Assigned task -
Below are records to repeat exactly; copy them without the pictures.

[Saved entries]
————
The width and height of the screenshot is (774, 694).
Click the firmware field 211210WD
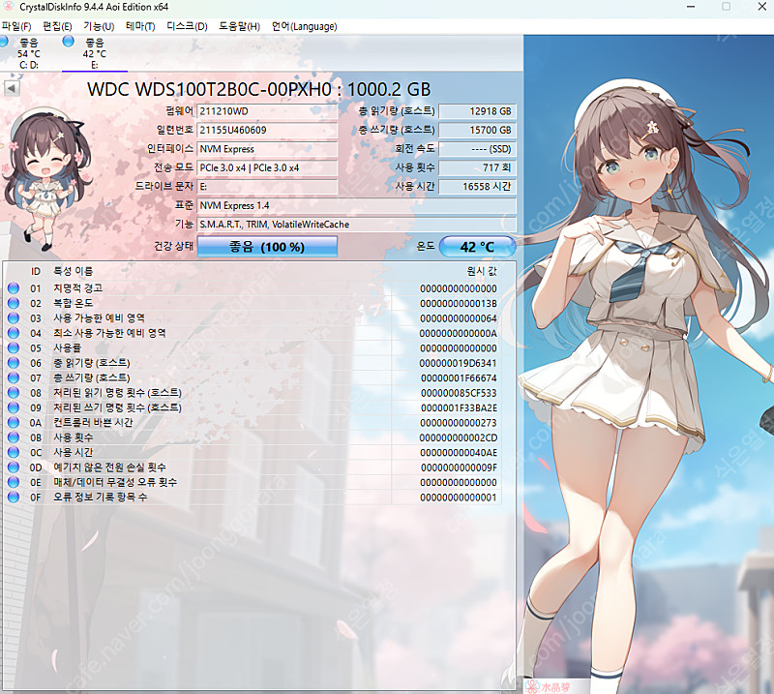(x=267, y=111)
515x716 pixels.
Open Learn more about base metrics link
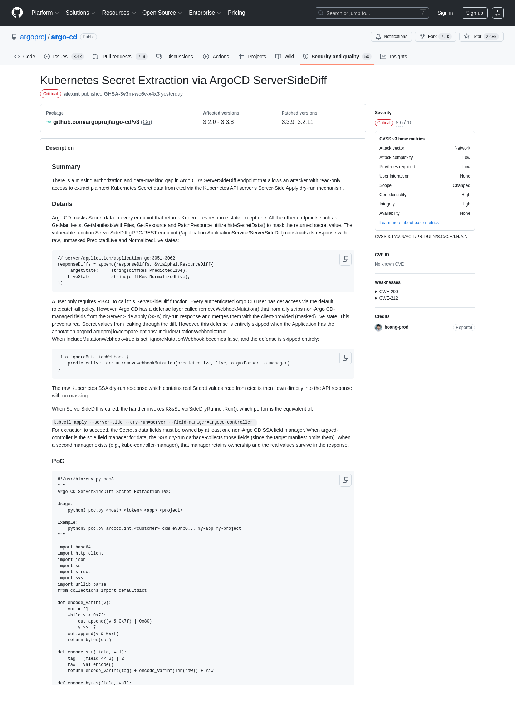409,223
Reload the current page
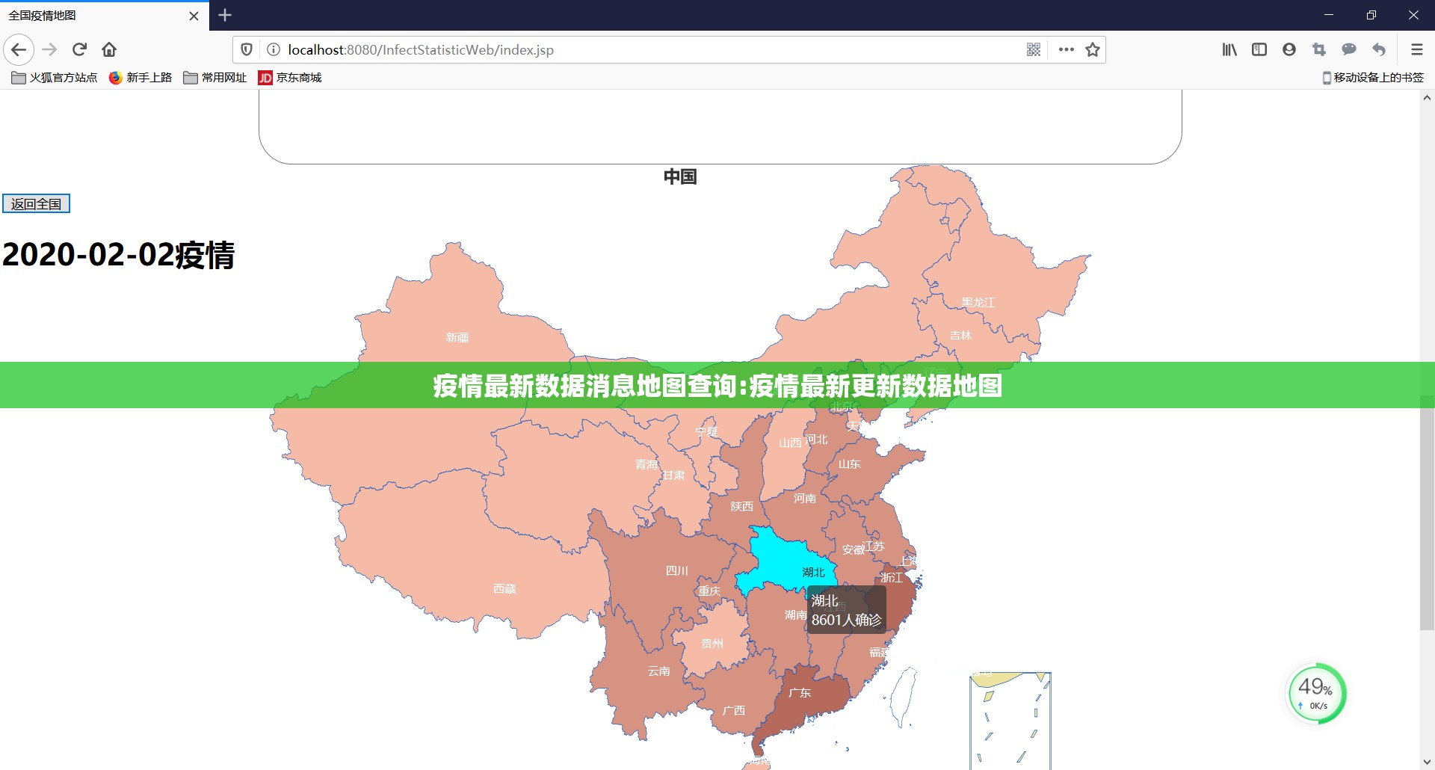This screenshot has height=770, width=1435. 79,50
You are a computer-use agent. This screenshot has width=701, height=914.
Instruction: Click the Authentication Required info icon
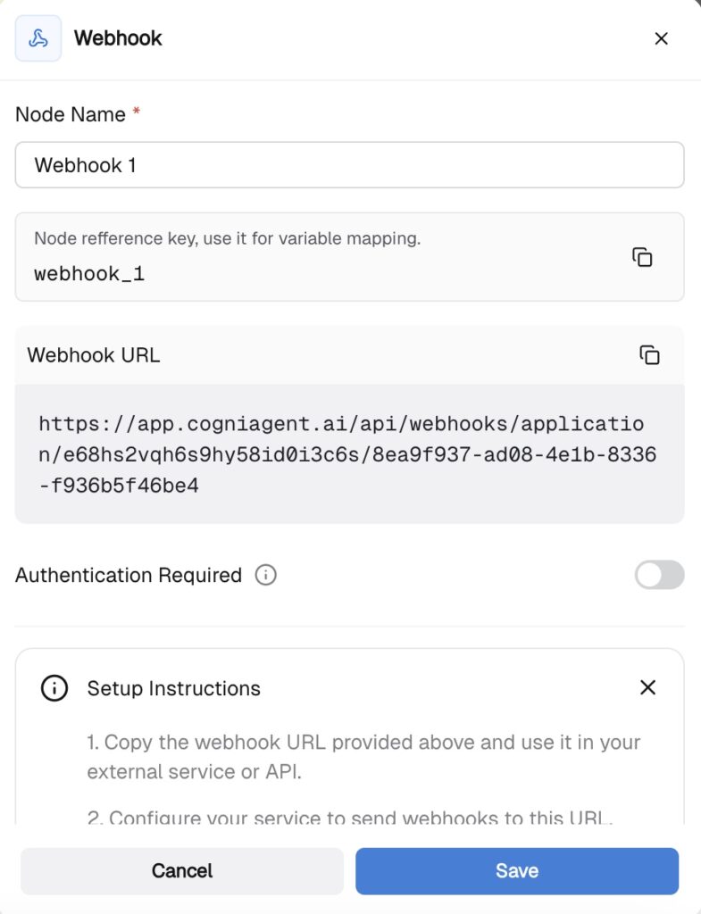265,575
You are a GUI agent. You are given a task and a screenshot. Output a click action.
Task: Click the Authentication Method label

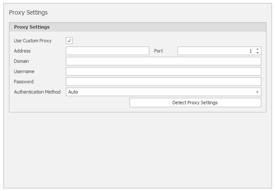(x=37, y=92)
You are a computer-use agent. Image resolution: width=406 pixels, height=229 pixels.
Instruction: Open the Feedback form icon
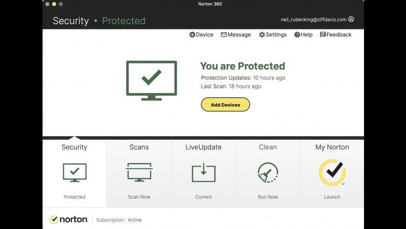323,35
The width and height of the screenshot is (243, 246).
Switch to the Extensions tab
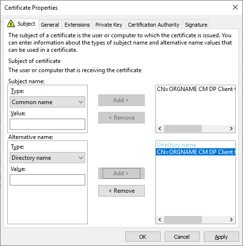coord(77,25)
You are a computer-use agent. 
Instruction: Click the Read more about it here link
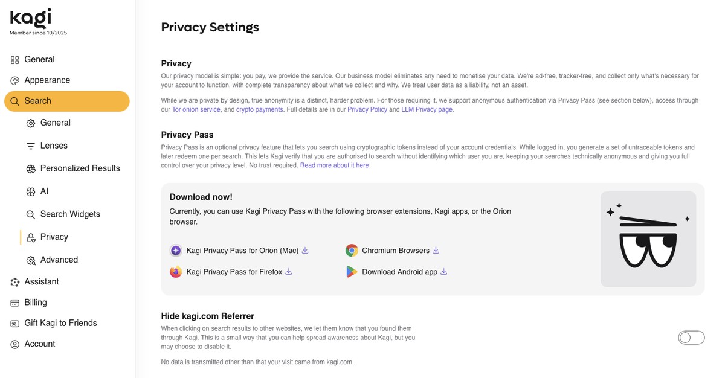(x=334, y=165)
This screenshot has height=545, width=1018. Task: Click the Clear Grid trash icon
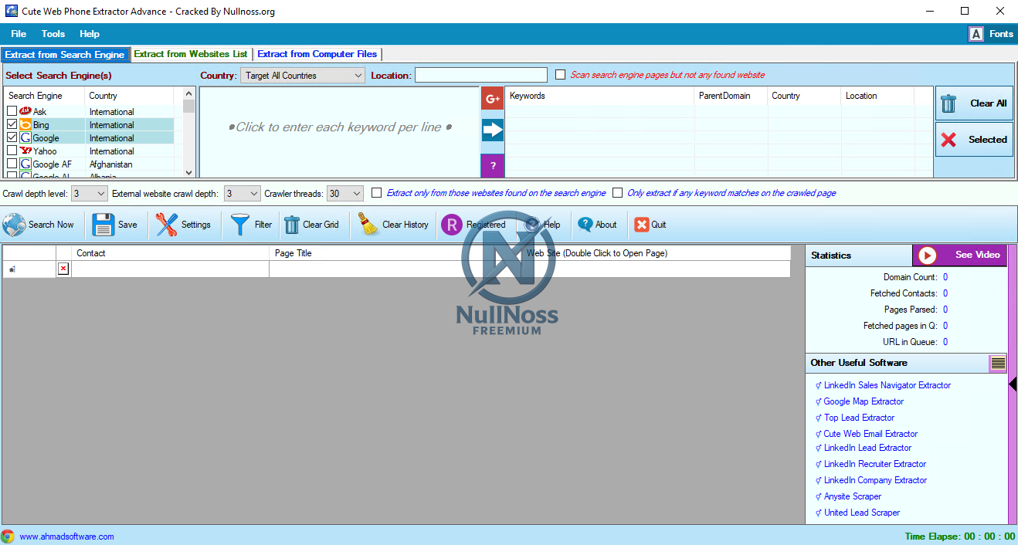click(292, 225)
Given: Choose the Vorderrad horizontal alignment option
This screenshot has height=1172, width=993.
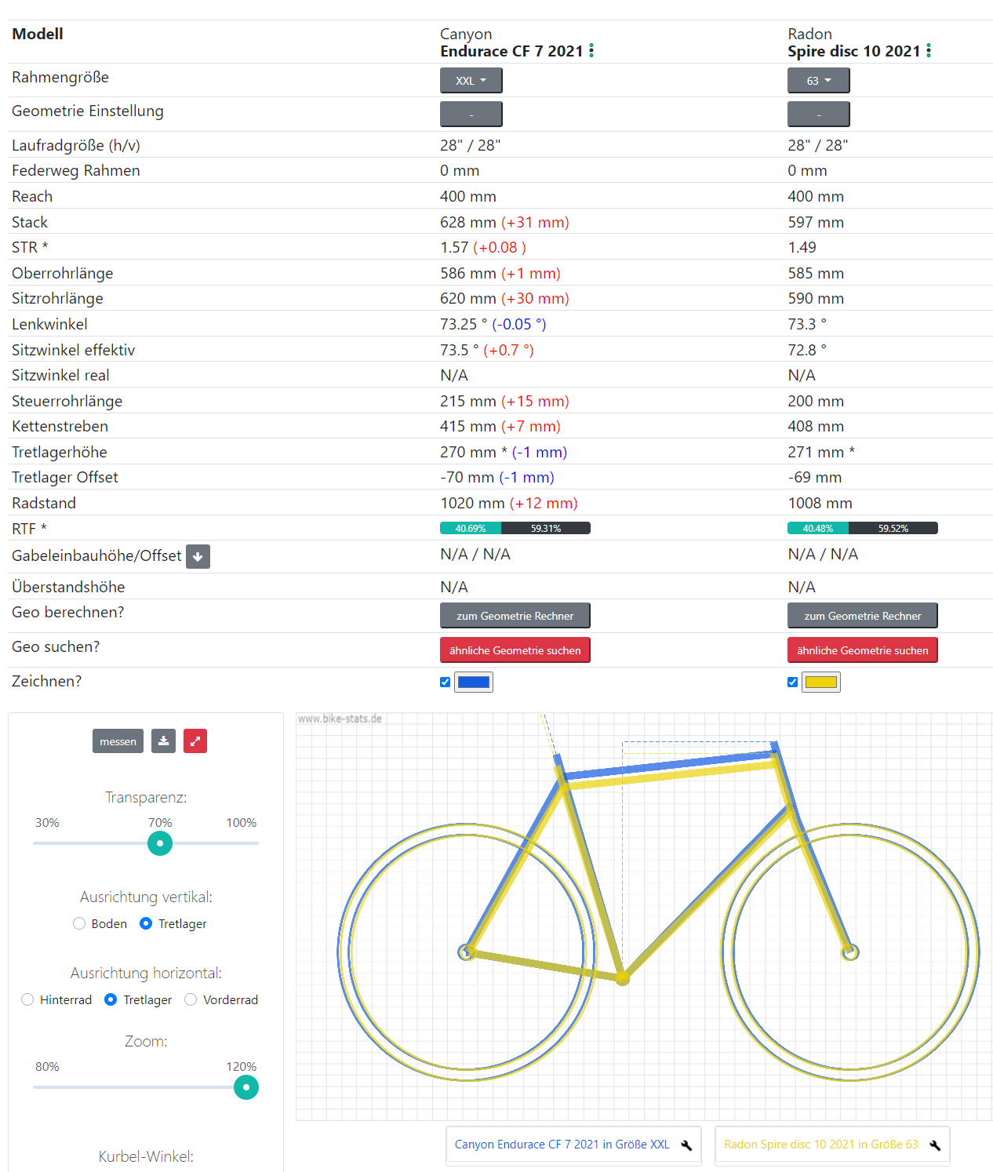Looking at the screenshot, I should tap(191, 999).
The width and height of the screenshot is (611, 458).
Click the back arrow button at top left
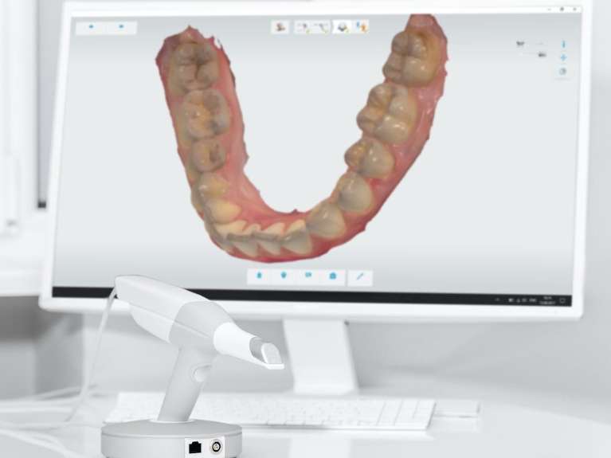pos(91,27)
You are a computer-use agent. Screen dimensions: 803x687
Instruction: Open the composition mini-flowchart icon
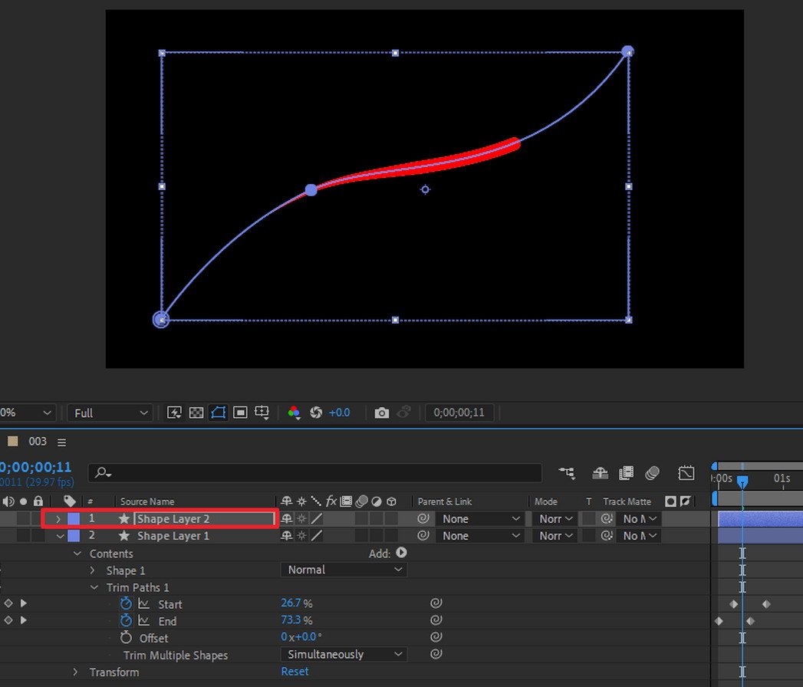(x=567, y=472)
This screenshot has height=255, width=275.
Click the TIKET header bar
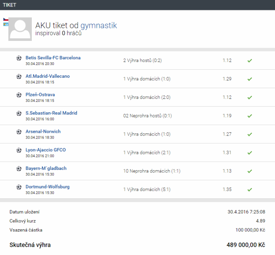click(x=138, y=5)
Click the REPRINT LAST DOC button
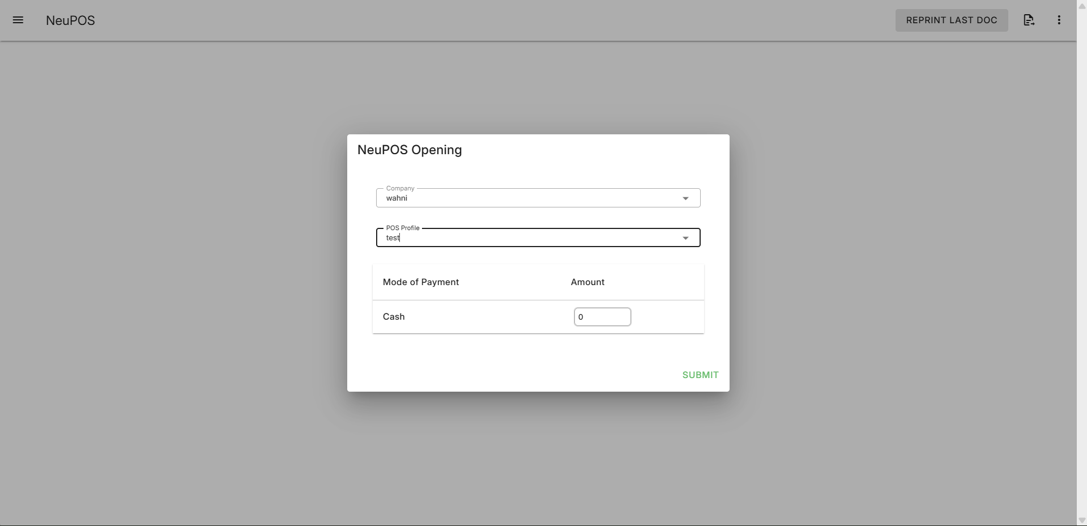The height and width of the screenshot is (526, 1087). point(951,20)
————
Written solution -
The width and height of the screenshot is (774, 694).
Click the firmware field 211210WD
(x=267, y=111)
515x716 pixels.
Open Learn more about base metrics link
409,223
Reload the current page
This screenshot has height=770, width=1435. 79,50
You are a computer-use agent. This screenshot has width=701, height=914.
Instruction: Click the Authentication Required info icon
265,575
You are a GUI agent. You are given a task and a screenshot. Output a click action.
Task: Click the Authentication Method label

(x=37, y=92)
You are a computer-use agent. Image resolution: width=406 pixels, height=229 pixels.
Instruction: Open the Feedback form icon
323,35
The width and height of the screenshot is (243, 246).
Switch to the Extensions tab
coord(77,25)
You are a computer-use agent. 
Instruction: Click the Read more about it here link
(x=334, y=165)
This screenshot has height=545, width=1018. Task: Click the Clear Grid trash icon
click(292, 225)
Given: Choose the Vorderrad horizontal alignment option
This screenshot has height=1172, width=993.
Looking at the screenshot, I should tap(191, 999).
The width and height of the screenshot is (611, 458).
Click the back arrow button at top left
pos(91,27)
You are a computer-use agent. Screen dimensions: 803x687
Instruction: Open the composition mini-flowchart icon
(x=567, y=472)
This screenshot has height=255, width=275.
Click the TIKET header bar
click(x=138, y=5)
Click the REPRINT LAST DOC button
The height and width of the screenshot is (526, 1087). point(951,20)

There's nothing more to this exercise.